How does a Refrigerator work?
Most modern water coolers and refrigerators adopt the physics and science of heat transfer, providing safe and effective cooling. It is the physics of evaporation which gives us the ability to transfer heat with relative ease. As liquids or fluids evaporate, they absorb energy from their surroundings in the form of heat, to enable them to change state into a gas.
Exactly the same process is at work when our bodies perspire. Water on our skin evaporates, absorbing heat energy, and leaving our bodies cooler.
Refrigerator Cooling System

In any water cooler or modern refrigerator, a ‘refrigerant’ is compressed and circulated around inside a sealed regenerating system. This compressed fluid refrigerant is passed through an expansion gate which forces it to expand into a gas. The refrigerant, now flowing through pipes inside a sealed compartment or vessel, absorbs heat from its surrounding and continues to flow around the system to transfer this absorbed heat outside to the external environment.

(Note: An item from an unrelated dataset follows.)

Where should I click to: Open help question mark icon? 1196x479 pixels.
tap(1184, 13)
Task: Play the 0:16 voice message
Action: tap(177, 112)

Refrigerating systems in the late 1800s until 1929 used toxic gases like ammonia (NH3) as refrigerants. These were responsible for several fatal incidents and subsequently dropped by manufacturers in favour of newly developed Freon. This was used until the damaging environmental impact of CFC’s on the Ozone Layer were discovered, and today modern refrigerants are both non toxic and environmentally friendly.